WORK TO BE COMPLETED — Repeat the lines from the line with "[button] (492, 455)" to the line with "VACANCES2026 (969, 40)" in the listing below, keeping both end lines and adding nothing.

PROVIDED MATERIAL —
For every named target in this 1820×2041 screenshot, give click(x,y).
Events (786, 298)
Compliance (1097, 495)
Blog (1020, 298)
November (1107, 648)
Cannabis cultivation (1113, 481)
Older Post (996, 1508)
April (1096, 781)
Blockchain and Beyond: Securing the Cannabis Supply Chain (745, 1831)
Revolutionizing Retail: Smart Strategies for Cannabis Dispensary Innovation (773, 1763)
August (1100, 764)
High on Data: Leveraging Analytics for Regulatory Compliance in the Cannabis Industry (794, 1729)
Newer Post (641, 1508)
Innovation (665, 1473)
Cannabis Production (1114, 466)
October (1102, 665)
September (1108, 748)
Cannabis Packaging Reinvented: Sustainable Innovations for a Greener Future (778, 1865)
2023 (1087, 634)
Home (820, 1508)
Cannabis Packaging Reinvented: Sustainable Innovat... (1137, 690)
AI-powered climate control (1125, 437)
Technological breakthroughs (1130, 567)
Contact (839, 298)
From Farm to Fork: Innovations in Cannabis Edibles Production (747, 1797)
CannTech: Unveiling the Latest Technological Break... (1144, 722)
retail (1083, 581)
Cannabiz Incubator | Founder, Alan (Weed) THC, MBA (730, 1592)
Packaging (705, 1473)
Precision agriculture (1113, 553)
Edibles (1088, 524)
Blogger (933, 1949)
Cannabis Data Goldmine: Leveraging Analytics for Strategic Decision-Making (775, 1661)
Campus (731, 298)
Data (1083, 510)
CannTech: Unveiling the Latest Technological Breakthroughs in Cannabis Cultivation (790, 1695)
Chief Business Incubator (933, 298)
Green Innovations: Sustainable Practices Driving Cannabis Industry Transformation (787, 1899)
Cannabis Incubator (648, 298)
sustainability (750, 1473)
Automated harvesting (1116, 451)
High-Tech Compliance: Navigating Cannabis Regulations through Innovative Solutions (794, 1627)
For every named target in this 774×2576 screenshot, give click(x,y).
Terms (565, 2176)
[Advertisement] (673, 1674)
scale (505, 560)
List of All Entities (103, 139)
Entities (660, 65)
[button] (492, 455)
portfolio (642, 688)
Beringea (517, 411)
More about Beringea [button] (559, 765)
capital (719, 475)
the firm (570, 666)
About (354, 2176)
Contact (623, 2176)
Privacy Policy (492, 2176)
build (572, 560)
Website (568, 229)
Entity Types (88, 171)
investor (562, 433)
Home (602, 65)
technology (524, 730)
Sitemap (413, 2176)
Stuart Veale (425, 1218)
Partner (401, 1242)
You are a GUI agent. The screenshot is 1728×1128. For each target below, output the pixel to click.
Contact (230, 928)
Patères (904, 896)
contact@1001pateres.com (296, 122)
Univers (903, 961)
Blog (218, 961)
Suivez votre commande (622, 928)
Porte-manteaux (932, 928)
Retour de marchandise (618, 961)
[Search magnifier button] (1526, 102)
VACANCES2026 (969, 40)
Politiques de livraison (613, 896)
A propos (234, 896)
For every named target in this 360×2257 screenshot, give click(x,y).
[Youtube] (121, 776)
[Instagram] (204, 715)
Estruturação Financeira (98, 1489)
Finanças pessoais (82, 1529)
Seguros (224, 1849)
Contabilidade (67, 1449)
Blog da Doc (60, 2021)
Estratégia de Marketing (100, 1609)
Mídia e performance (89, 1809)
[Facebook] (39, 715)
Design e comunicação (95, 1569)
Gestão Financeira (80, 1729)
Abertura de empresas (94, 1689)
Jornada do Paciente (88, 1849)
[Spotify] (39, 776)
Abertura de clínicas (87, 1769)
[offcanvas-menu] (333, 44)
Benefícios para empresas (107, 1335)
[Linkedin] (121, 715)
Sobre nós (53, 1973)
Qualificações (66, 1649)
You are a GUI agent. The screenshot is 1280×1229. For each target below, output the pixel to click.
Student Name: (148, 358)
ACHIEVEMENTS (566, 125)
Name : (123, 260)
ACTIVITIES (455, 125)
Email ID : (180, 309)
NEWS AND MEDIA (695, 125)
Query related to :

WRITTEN REPLY —
[button] (492, 455)
portfolio (642, 688)
Beringea (517, 411)
More about Beringea [button] (559, 765)
capital (719, 475)
the firm (570, 666)
About (354, 2176)
Contact (623, 2176)
Privacy Policy (492, 2176)
build (572, 560)
Website (568, 229)
Entity Types (88, 171)
investor (562, 433)
Home (602, 65)
technology (524, 730)
Sitemap (413, 2176)
Stuart Veale (425, 1218)
Partner (401, 1242)
You are a GUI agent. The screenshot is 1728×1128. For each target below, output the pixel to click.
Contact (230, 928)
Patères (904, 896)
contact@1001pateres.com (296, 122)
Univers (903, 961)
Blog (218, 961)
Suivez votre commande (622, 928)
Porte-manteaux (932, 928)
Retour de marchandise (618, 961)
[Search magnifier button] (1526, 102)
VACANCES2026 (969, 40)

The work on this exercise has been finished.